There are many ironies about the proliferation of television in Afghanistan, not the least of which is its literacy rate of 28%, nearly the lowest in the world. More ironic to me, however, is what may be the oddest items traded between two nations. Consider this news, reported this week by the Associated Press, "Afghanistan will produce another record poppy harvest this year that cements its status as the world's near-sole supplier of the heroin source, yet a furious debate over how to reverse the trend is stalling proposals to cut the crop, U.S. officials say". In other words, we gave them TV, they send us heroin. Now that's a drug trade!
Like you, I'm sure, it warms my heart to know that Afghanistan's main network, Tolo TV, was seeded through a grant from the United States Agency for International Development (USAID). I know what you're thinking. What does setting up a commercial television network, one that leads with a program called, "Afghan Star", have to do with social development? Why are we dumbing them down, when we should be smarting them up? Do you think it's because that same program has been working so well over here?
As Al Gore points out in The Assault on Reason, "Consider the rules by which our present public forum now operates and how different they are from the norms our Founders knew during the age of print. Today's massive flows of information are largely in one direction. The world of television makes it virtually impossible for individuals to take part in what passes for a national conversation".
Hence, the television question is not one of content – if the Discovery Channel is better for the viewer than American Idol – rather it's a question of the technology of television itself, and its effect on the human being and the society. It's not what's on that matters, as much is it is, when it's on, you're off.
Conversely, reading, particularly literature, wakes up, engages and inspires the mind. It's through reading that one can best develop an imagination. The vision of America itself would not have been possible without the developed imagination of our Founders. I'm certain that Jefferson's inspiration for the Constitution was not a program on democracy on the History Channel. In fact, The Age of Reason, itself, and the Enlightenment, were a direct result of the proliferation of the written word.
Sadly, however, reading of literature is on the decline in America. According to a 2004 study by the National Endowment for the Arts highlighting the decline, "Literary reading is in dramatic decline with fewer than half of American adults now reading literature...[the study] reports drops in all groups studied, with the steepest rate of decline - 28 percent - occurring in the youngest age groups."

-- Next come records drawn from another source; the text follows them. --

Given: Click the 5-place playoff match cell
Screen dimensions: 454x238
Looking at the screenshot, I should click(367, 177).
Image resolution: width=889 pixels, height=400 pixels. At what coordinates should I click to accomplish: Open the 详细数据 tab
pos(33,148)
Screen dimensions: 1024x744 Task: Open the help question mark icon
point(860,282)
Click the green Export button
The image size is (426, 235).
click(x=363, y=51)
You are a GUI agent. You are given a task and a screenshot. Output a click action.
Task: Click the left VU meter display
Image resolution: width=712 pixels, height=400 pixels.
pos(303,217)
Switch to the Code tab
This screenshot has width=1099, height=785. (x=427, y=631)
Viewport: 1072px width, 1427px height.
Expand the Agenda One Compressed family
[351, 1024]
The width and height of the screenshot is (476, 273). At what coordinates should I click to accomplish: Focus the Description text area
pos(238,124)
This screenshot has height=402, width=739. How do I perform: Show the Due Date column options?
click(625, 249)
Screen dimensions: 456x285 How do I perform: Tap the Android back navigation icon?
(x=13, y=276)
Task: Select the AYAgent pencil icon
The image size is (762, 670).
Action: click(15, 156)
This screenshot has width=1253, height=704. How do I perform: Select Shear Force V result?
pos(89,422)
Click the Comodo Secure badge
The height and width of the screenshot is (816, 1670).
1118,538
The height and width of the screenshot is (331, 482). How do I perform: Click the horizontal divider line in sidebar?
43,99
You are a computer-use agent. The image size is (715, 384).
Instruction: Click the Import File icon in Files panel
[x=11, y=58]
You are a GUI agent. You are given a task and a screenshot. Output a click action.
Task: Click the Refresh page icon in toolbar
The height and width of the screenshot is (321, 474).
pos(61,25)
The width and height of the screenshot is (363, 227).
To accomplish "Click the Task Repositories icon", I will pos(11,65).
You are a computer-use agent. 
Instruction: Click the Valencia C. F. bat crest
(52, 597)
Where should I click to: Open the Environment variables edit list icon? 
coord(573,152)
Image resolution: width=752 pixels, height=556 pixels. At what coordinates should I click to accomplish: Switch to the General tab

How does all this tie in to the Afghanis? Here's how. According to the National Drug Intelligence Center (a division of the US Department of Justice), there are roughly 800,000 hardcore heroin addicts in America, with nearly all of the drug coming from Afghanistan. It's no question that there's no happy ending to heroin addiction, aside from rehabilitation and recovery. But compare that to the amount of Americans addicted to television. While the effects of television addiction may be less obvious and less glaring than heroin addiction, on the macro level they are certainly more devastating. If we look back at the past fifty years, the destruction to our society by television dwarfs that of heroin, or any other consumable drug, even alcohol. I don't have numbers to back this up. It's just a hunch.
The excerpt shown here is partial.